You played a SAMCRO attorney, but would you be down for appearing on Mayans as well?

Yeah! That isn’t a show that I’ve kept up with, but I didn’t realize there was so much cross-pollination between the shows.

It’s starting to really kick in, but I shall not spoil!

I should check it out. That character, well, I always thought it would be interesting to go deeper with her because it’s super interesting to be an attorney for known criminals. The ethical line you have to walk is kind of fascinating to me. We didn’t go to all the places we could have gone in that show, but I think that situation and following the letter of the law and also serving these people, and genuinely caring about them — it was all of the intended danger of caring about them. So I was interested in the set-up for her, so she would be a fascinating character to return to. But that, too, feels like a long time ago, even though that was in the more recent past. The fun of being an actor is the road not taken. In a different life, I could have been an attorney or a psychotherapist.

Speaking of that psychotherapist role, your Big Little Lies character appears in the season 2 trailer.

Yes!

I know you can’t tell us anything because Laura Dern told us the same thing, but were you surprised to see a new season happen (on a limited series) and with Meryl Streep?
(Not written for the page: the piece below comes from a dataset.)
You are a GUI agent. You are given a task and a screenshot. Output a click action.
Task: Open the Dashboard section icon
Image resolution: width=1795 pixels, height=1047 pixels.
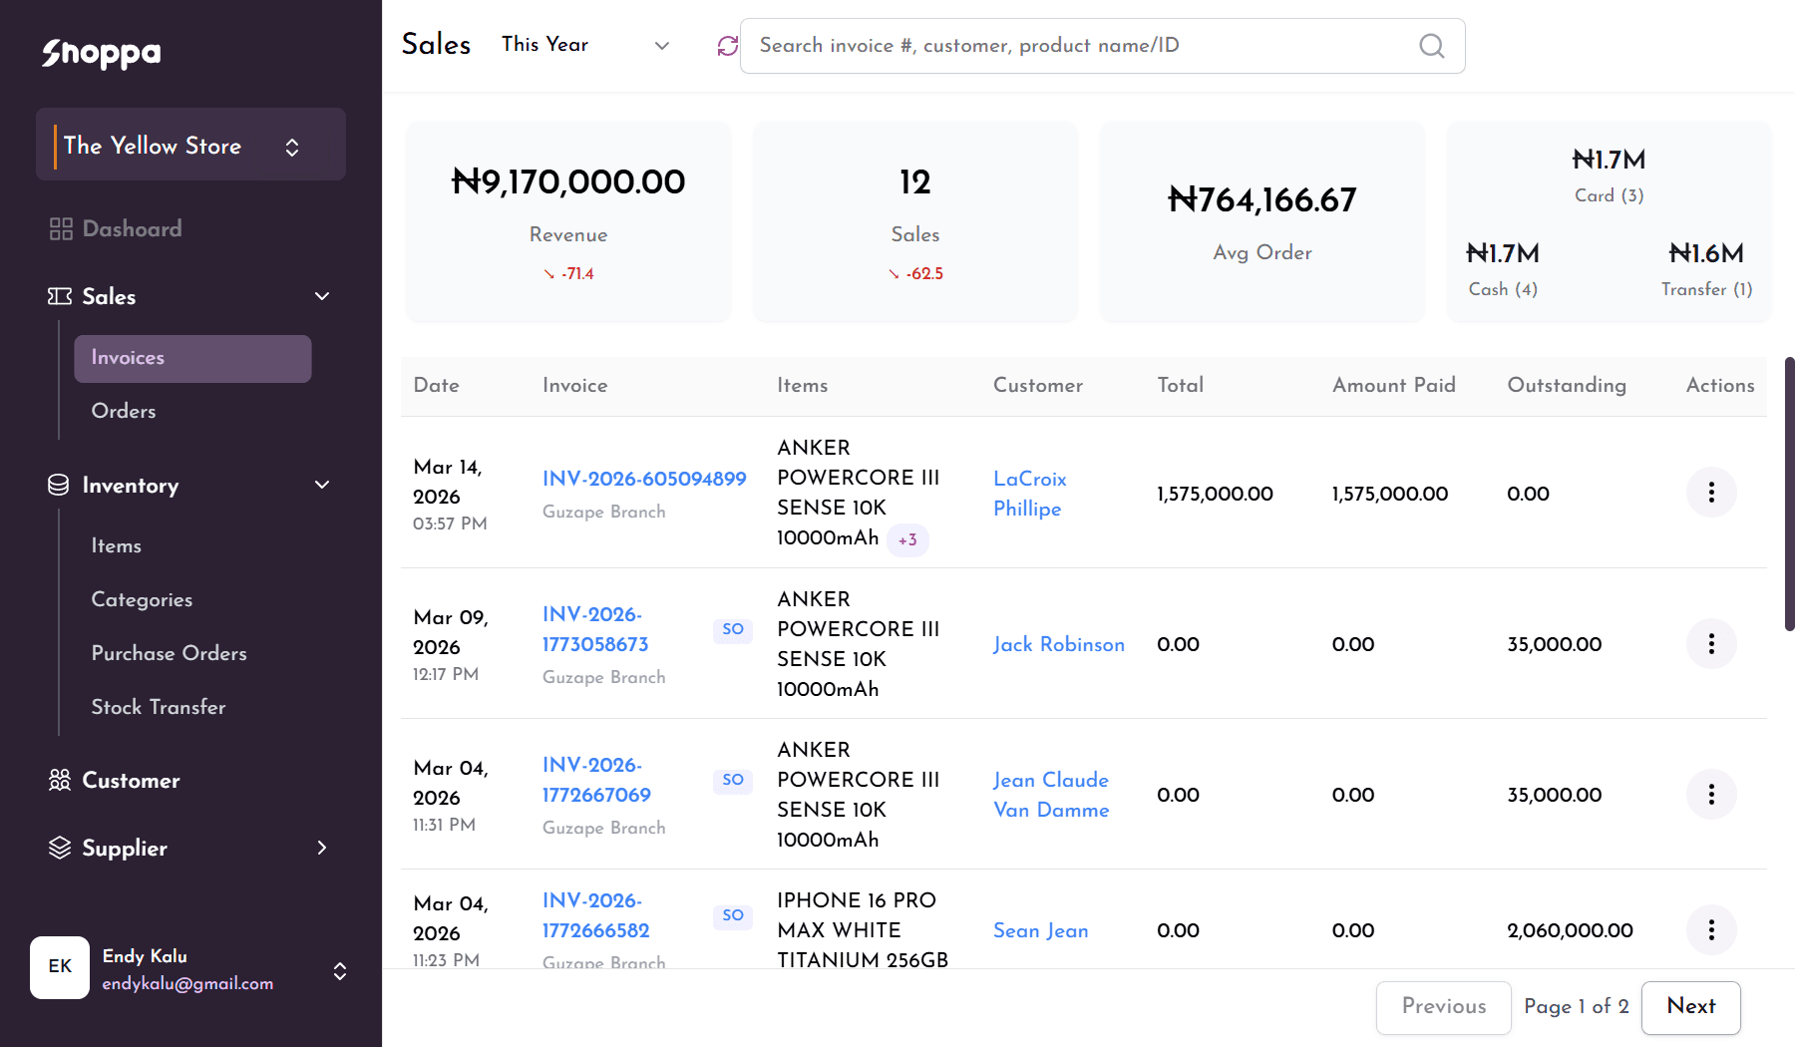point(60,228)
I’m going to be seeing the first episode tonight at the premiere, but the gift for me is that I can’t really give [spoilers] because the material changed enough times that I’m actually not sure where things landed, so I’m going to be a very curious viewer myself. That’s cool. I have always been in the deepest admiration of Meryl. I know she’s the reason I wanted to be an actress. The entire reason — totally her fault — is because I fell in love with her acting, and the fact that our paths have gotten to cross a few times has been a tremendous gift for me. Every time I’ve encountered her, it’s been a huge lesson in everything. I got to watch a little of her work, and without saying anything about plot, her part is fascinating and complex, and as always, transformative work.

And we may have seen the last of Calamity Jane with this movie. Are you satisfied with the ending she receives?

Well, for there to be an ending at all feels like there was another little death. With last time, I didn’t know there was an ending, but there’s an ending this time. It’s really valuable when you can say goodbye to a living person, not a character. To have a moment before they pass when they’re lucid, and you can be with them and look them in the eye and relate to them and say goodbye. And this was [like] that. I got to look everyone in the eye, and I don’t mean the actors, who I can see again from time to time, but the eyes of the characters they embodied. There are things that the camera won’t even have recorded that are recorded in me. We did this scene where we’re all together, and I had a moment where Alma Garrett and Calamity Jane were seeing each other, even though it’s not visible in the film — it’s little things, little tiny beats of life. What you can feel in the film is all of that, you can feel that it’s happening everywhere. The fabric of this community is there, and it’s a palpable energy that an audience can perceive. I love that that’s captured, and I love that I got to visit and re-embrace and say a meaningful goodbye to the character.

HBO’s ‘Deadwood: The Movie’ debuts Friday, May 31. This interview has been condensed for clarity and length.